Media Pro
- Screenshot of Media Pro 1 running on OS X
- Original author(s): iView Multimedia
- Developer(s): Phase One
- Final release: 2.1.0.161 / August 8, 2016; 8 years ago
- Operating system: Windows XP SP3 or later; OS X 10.7.4 or later;
- Size: Windows: 136 MB; OS X: 202 MB;
- Type: Image organizer and digital asset management
- License: Shareware

= Phase One Media Pro =

Phase One Media Pro (formerly Microsoft Expression Media and iView Media Pro) was a commercial digital asset management cataloging program for Microsoft Windows and Apple OS X operating systems. It was the next version of iView MediaPro which Microsoft acquired in June 2006, and sold again in May 2010 to Phase One, which also makes the Capture One raw converter software. The software was aimed at professionals and photo enthusiasts who needed a photo manager which made it easier to manage photo and video assets, especially very large resolution image files and libraries with many items.

== Features ==
Media Pro makes it possible to catalog and sort images and other media files. The user is able to organize and categorize without being limited to assets' actual folder locations, add metadata including IPTC annotations, and locate assets which may spread over multiple folder and drive locations, including offline discs. As well as cataloging, Media Pro can print (into formats like contact sheets and lists), build web galleries, convert to other formats and build slideshows.

=== Supported formats ===
Media Pro supports photo and video files from more than 100 different cameras and is built to manage large photo libraries (especially very large raw, tiff and jpeg files). It is also capable of handling audio, DTP, font, text and HTML files.

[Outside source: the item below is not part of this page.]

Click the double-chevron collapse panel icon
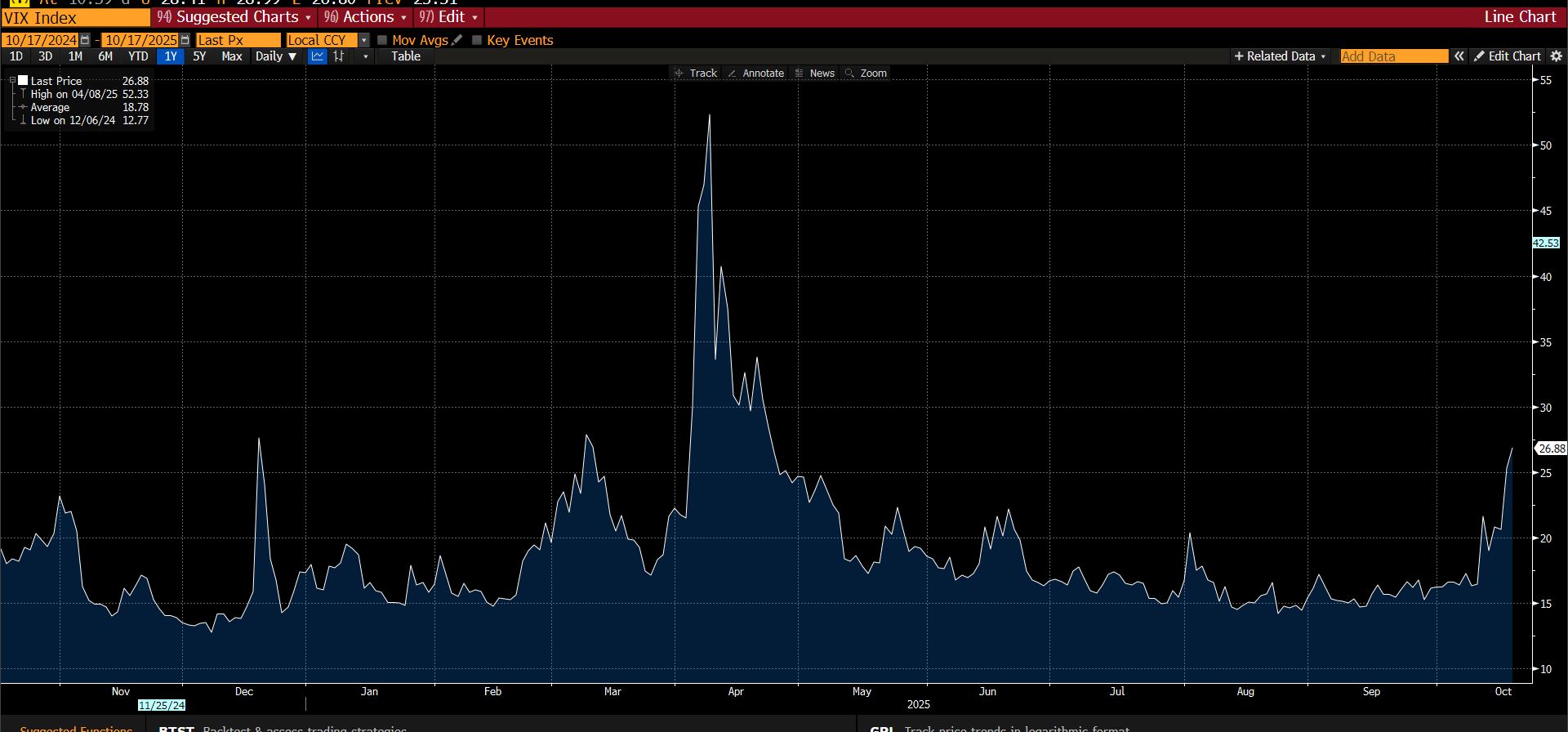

Although Media Pro is primarily used to catalog photographic images, it is capable of indexing and converting many additional classes of files. This includes the most popular formats of audio and video files, which can be organized, played in the catalog itself, and converted to derivative file types. This capability makes Media Pro useful for photographers and other media professionals who need to create, manage and make use of different media types.

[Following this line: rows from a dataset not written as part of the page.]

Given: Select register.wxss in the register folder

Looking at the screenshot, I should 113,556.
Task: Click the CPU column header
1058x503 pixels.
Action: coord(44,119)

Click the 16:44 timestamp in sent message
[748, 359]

== History and releases ==

Microsoft Expression Media 2, the predecessor of Media Pro

The original predecessor of Phase One Media Pro is iView, a Macintosh-only shareware gallery application originally from Script Software, a company that later changed its name to Plum Amazing. iView went through multiple updates and name changes, being ported to Microsoft Windows, and culminating in a version 3.0 release as iView MediaPro. On 27 June 2007, Microsoft acquired iView Multimedia. Eventually , Microsoft released Microsoft Expression Media, which replaced iView MediaPro 3.

Microsoft Expression Media was released to manufacturing along with other Expression products on 30 April 2007. The RTM news was announced at Microsoft's MIX 07 conference for web developers and designers. In September 2007, Microsoft released Expression Media Service Pack 1 for Windows and OS X which adds support for HD Photo. Expression Media 2 was released in May 2008 as part of Expression Studio 2. Expression Media 2 Service Pack 1 was released in October 2008. The latest version is Expression Media 2 Service Pack 2, which requires SP1 to be installed.

Expression Media, however, did not last. On 23 July 2009, Expression Studio 3 was released, but left out Expression Media.

On 25 May 2010, Phase One acquired Expression Media from Microsoft and changed the name. Media Pro was released in September 2011 and features support for larger catalogs, compatibility between Media Pro and Capture One, an updated user interface, support for XMP sidecar files and latest camera formats for photo and video files.

As of August 30th, 2018, Phase One has stopped selling Media Pro and has discontinued the software. Phase One recommends migrating Media Pro catalogs into Capture One.